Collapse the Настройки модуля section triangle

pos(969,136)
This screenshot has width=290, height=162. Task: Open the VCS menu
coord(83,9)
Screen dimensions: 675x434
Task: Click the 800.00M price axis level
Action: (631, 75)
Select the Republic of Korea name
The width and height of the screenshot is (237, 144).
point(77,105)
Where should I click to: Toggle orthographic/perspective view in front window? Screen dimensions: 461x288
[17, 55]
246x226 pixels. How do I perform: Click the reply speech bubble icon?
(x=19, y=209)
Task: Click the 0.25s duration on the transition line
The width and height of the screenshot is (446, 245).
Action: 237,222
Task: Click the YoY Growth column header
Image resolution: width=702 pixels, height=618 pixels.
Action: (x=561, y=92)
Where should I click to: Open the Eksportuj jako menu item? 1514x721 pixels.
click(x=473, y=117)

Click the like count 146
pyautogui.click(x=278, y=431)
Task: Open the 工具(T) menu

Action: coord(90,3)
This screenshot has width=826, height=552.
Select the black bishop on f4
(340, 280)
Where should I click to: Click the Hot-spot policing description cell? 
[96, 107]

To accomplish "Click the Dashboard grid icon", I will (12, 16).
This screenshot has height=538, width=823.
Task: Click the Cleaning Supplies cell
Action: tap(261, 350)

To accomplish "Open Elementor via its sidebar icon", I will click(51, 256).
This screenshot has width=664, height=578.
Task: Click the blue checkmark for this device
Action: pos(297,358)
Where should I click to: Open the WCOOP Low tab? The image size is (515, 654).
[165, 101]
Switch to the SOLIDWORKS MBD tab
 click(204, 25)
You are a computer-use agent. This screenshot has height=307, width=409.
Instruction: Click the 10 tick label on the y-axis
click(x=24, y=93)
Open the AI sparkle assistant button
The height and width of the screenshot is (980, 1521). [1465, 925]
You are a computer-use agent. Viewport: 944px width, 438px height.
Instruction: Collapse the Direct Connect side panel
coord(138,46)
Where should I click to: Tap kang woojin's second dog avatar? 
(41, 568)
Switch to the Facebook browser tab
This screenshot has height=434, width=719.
____
[Required work]
Each line of the material above needs repeating verbatim.

[Answer section]
Collapse the Настройки модуля section triangle

pos(969,136)
This screenshot has width=290, height=162. Task: Open the VCS menu
coord(83,9)
Screen dimensions: 675x434
Task: Click the 800.00M price axis level
Action: (631, 75)
Select the Republic of Korea name
The width and height of the screenshot is (237, 144).
point(77,105)
Where should I click to: Toggle orthographic/perspective view in front window? Screen dimensions: 461x288
[17, 55]
246x226 pixels. How do I perform: Click the reply speech bubble icon?
(x=19, y=209)
Task: Click the 0.25s duration on the transition line
The width and height of the screenshot is (446, 245).
Action: 237,222
Task: Click the YoY Growth column header
Image resolution: width=702 pixels, height=618 pixels.
Action: (x=561, y=92)
Where should I click to: Open the Eksportuj jako menu item? 1514x721 pixels.
click(x=473, y=117)

Click the like count 146
pyautogui.click(x=278, y=431)
Task: Open the 工具(T) menu

Action: coord(90,3)
This screenshot has width=826, height=552.
Select the black bishop on f4
(340, 280)
Where should I click to: Click the Hot-spot policing description cell? 
[96, 107]

To accomplish "Click the Dashboard grid icon", I will (12, 16).
This screenshot has height=538, width=823.
Task: Click the Cleaning Supplies cell
Action: tap(261, 350)

To accomplish "Open Elementor via its sidebar icon", I will click(51, 256).
This screenshot has width=664, height=578.
Task: Click the blue checkmark for this device
Action: pos(297,358)
Where should I click to: Open the WCOOP Low tab? The image size is (515, 654).
[165, 101]
Switch to the SOLIDWORKS MBD tab
 click(204, 25)
You are a computer-use agent. This screenshot has height=307, width=409.
Instruction: Click the 10 tick label on the y-axis
click(x=24, y=93)
Open the AI sparkle assistant button
The height and width of the screenshot is (980, 1521). [1465, 925]
You are a computer-use agent. Viewport: 944px width, 438px height.
Instruction: Collapse the Direct Connect side panel
coord(138,46)
Where should I click to: Tap kang woojin's second dog avatar? 
(41, 568)
Switch to the Facebook browser tab
This screenshot has height=434, width=719.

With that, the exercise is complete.